116 3rd St SE
Cedar Rapids, Iowa 52401
IOWA CITY - Passers-by may have noticed inspection crews surveying the underside of several Iowa City bridges this week using a snooper truck - which works similarly to a cherry picker, but with an arm that can reach down below a span.
Brett Zimmerman said inspections must take place every two years to ensure safety and meet state and federal bridge rules. With Iowa consistently finding itself near the top of the list for structurally deficient bridges, inspections become all the more important.
It was too early to say Monday if any of the city's main bridges were in need of repairs, but Zimmerman said the city tries to keep ahead of any demand for repairs or updates. The city's Prentiss Street Bridge is scheduled for replacement next year.
'We like to stay on top of things. I can't speak for the rest of Iowa, but here locally, I don't see us having the same statewide issue of being overwhelmed with poor bridges,” Zimmerman said.
While nationwide reports have often placed Iowa near the top of the list when it comes to the most structurally deficient bridges, a new report released this month by InsuranceQuotes finds Iowa ranks particularly well in a different category - functionally obsolete bridges.
The difference in ranking comes down to the definition.
A structurally deficient bridge has deterioration, cracks or other flaws that potentially reduce the load-carrying capacity and cause the need for weight restrictions.
Functionally obsolete bridges are constructed in a way that no longer meets modern design practices.
'Functionally obsolete might be related to geometry, meaning that at the time it was built it was a width that was a standard that served the purpose of the day, but now current design standards might require us to have wider lanes or shoulders,” said Jim Nelson, director of the Office of Bridges and Structures with the Iowa Department of Transportation.
Neither a functionally obsolete bridge nor a structurally deficient bridge is inherently dangerous.
According to the InsuranceQuotes report, Iowa ranks third in the nation regarding the lowest percentage of obsolete bridges with 4.3 percent. Only Minnesota and South Dakota ranked better.
However, Iowa ranked first in the nation in terms of the total number of deficient bridges and second for the percentage of deficient bridges in a state's overall inventory, according to a 2016 National Bridge Inventory report - released earlier this year - by the American Road and Transportation Builders Association, which uses Federal Highway Administration data.
In 2015, Iowa ranked third for the percentage of deficient bridges in a state's overall inventory, but a 5.8 percent decrease in deficient bridges in Pennsylvania bumped Iowa into second place.
The number of structurally deficient bridges in Iowa dropped by 1.1 percent from 2015 to 2016.
All told, Iowa had 24,177 structurally deficient bridges last year, making up for 20.5 percent of all bridges in the state, according to the report.
But the state has many more bridge projects planned, said Laura Adams, senior insurance analyst with InsuranceQuotes.
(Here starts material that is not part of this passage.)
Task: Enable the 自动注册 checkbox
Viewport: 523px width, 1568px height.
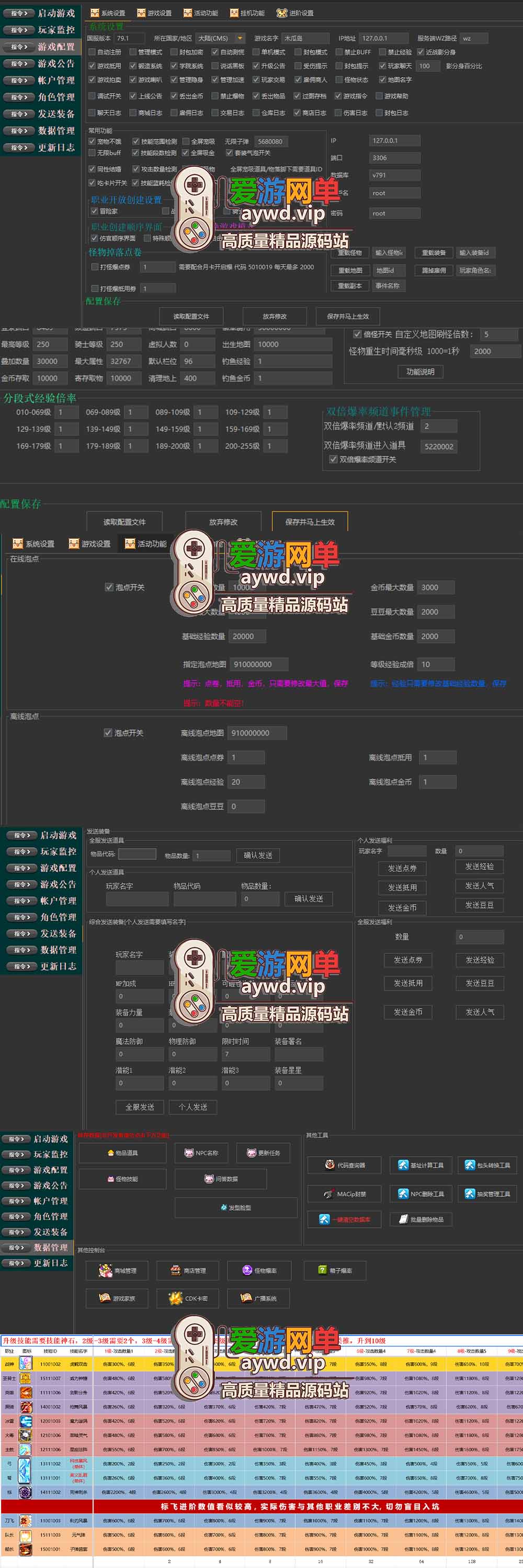Action: (x=92, y=52)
'There's a pretty high percentage, over 31 percent, looking at replacement, which I thought was interesting. It means the leadership in Iowa is likely very aware of what's going on with the state of these bridges and there are proposals to replace them or repair them,” Adams said.
In addition, the InsuranceQuotes report found that Iowa's structurally deficient bridges see some of the lowest levels of traffic.
According to the report, Iowa ranked second in the nation in fewest daily crossings over structurally deficient bridges with 271 crossings.
'The bridges in Iowa that were deficient are the least busy,” Adams said.
Of the more than 4,100 bridges in Iowa's primary system, which includes interstates and highways, only 51 were considered structurally deficient this year.
Meanwhile, nearly 5,000 of the roughly 18,800 secondary system bridges - those in the counties - in the state are structurally deficient.
'The majority of traffic is on the primary system,” Nelson said.
Tom Rielly, a member of the Iowa Transportation Commission, which develops the state plan and policy for transportation needs and policies, said vehicle traffic is one factor considered when prioritizing bridge projects.
'Obviously, if we have a high traffic area, we want to make sure the bridges are in good shape,” he said. 'However, in an extremely low traffic area, we do want to make sure those bridges are still safe.”
What's the difference?
Wondering what the difference is between bridges that are structurally deficient vs. functionally obsolete? We've got you covered:
' Structurally deficient - Bridges have deterioration, cracks or other flaws that reduce the load-carrying capacity and cause the need for weight restrictions.
' Functionally obsolete - Bridges are constructed in a way that no longer meets modern design practices.